● **Task brief**
Can you quote the lines below exactly, starting at the line with "You are a computer-use agent. The" and going through the last one?

The data START

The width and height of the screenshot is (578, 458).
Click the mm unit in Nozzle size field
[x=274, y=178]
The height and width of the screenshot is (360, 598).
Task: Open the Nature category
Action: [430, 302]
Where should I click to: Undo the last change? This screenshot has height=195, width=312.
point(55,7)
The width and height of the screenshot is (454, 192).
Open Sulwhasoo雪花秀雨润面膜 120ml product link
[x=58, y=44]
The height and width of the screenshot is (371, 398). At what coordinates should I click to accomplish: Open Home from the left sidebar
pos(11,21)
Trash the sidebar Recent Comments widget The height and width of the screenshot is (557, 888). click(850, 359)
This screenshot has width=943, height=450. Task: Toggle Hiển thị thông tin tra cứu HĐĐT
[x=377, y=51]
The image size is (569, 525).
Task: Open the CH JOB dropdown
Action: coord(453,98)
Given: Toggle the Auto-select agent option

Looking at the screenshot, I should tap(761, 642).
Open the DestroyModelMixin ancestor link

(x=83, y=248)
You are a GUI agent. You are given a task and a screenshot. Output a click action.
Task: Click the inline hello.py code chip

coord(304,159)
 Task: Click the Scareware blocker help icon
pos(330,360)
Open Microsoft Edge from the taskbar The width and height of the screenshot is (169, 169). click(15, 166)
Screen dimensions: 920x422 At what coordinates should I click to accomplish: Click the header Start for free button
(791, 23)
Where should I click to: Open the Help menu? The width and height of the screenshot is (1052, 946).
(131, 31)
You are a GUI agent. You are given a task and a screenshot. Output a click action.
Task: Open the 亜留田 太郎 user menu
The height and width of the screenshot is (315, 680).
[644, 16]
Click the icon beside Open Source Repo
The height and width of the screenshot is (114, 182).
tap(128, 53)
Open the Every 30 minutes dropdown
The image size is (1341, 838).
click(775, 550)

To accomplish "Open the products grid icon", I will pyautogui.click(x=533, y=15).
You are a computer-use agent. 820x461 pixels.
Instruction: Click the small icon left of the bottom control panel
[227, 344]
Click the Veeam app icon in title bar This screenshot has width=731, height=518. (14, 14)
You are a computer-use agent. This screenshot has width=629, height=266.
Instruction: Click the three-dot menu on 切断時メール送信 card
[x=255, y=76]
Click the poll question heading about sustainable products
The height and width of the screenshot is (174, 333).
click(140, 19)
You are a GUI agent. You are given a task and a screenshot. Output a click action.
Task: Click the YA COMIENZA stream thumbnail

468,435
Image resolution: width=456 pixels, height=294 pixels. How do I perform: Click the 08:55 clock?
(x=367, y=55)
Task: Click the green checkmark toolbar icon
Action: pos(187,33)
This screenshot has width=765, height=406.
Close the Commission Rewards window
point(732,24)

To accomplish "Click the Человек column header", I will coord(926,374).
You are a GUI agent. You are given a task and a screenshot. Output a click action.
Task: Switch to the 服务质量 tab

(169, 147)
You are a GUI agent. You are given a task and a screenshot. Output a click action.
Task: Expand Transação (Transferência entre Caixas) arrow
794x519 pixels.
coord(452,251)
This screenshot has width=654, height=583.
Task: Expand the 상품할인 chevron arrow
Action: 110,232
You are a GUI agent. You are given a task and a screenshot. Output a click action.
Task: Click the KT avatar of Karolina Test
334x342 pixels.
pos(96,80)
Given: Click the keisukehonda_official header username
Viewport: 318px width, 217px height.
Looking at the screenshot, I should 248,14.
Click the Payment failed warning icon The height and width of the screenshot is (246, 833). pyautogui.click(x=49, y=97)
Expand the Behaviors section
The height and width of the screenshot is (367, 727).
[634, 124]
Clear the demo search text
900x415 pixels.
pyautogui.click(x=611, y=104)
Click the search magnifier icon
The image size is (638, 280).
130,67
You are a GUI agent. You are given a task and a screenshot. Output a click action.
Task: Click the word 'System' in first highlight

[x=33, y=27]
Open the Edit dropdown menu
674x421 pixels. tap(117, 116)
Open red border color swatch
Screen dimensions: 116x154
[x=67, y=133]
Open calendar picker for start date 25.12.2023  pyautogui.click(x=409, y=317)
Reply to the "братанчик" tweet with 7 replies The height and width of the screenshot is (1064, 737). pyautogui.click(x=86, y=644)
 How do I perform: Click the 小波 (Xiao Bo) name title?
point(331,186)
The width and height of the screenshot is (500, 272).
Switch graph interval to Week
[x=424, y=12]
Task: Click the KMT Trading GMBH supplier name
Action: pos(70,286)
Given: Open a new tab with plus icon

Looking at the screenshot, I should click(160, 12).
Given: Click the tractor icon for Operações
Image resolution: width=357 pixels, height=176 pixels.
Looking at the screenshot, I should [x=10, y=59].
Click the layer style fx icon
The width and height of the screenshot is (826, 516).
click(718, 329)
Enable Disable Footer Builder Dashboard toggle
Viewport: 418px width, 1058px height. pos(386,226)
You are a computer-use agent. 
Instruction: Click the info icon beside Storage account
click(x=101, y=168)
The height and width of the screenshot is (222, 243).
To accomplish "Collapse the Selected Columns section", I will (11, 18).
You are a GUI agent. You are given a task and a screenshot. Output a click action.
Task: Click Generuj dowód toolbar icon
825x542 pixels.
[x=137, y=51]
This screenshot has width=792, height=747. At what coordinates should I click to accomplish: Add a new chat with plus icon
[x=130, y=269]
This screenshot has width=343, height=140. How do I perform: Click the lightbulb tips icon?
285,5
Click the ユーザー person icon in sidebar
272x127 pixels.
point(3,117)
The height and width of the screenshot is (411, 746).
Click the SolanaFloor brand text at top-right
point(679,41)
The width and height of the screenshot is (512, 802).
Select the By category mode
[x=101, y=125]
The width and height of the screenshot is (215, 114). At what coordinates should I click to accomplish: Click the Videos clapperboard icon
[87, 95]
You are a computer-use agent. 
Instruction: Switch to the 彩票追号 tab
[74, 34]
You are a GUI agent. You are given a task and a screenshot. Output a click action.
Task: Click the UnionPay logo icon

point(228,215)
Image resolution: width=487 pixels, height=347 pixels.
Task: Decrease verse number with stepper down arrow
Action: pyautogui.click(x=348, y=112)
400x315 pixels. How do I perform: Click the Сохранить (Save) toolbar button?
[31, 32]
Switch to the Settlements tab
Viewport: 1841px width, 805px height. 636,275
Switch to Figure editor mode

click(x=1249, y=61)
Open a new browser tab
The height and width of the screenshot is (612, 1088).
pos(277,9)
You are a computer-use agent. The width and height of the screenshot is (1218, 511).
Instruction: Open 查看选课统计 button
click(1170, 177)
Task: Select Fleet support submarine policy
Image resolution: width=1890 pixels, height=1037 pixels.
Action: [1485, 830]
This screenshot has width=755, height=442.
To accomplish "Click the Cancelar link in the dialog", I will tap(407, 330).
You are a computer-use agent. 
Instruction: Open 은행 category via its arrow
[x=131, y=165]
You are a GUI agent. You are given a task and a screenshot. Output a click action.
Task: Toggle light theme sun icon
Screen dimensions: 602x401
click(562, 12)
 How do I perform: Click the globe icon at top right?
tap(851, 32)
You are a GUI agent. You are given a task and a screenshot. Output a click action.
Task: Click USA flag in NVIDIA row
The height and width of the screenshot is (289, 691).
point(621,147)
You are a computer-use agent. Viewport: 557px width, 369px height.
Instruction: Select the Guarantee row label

The data END

● **Answer area**
You are a computer-use agent. The width and height of the screenshot is (1218, 511).
Instruction: Open 查看选课统计 button
click(1170, 177)
Task: Select Fleet support submarine policy
Image resolution: width=1890 pixels, height=1037 pixels.
Action: [1485, 830]
This screenshot has width=755, height=442.
To accomplish "Click the Cancelar link in the dialog", I will tap(407, 330).
You are a computer-use agent. 
Instruction: Open 은행 category via its arrow
[x=131, y=165]
You are a GUI agent. You are given a task and a screenshot. Output a click action.
Task: Toggle light theme sun icon
Screen dimensions: 602x401
click(562, 12)
 How do I perform: Click the globe icon at top right?
tap(851, 32)
You are a GUI agent. You are given a task and a screenshot. Output a click action.
Task: Click USA flag in NVIDIA row
The height and width of the screenshot is (289, 691).
point(621,147)
You are a computer-use agent. Viewport: 557px width, 369px height.
Instruction: Select the Guarantee row label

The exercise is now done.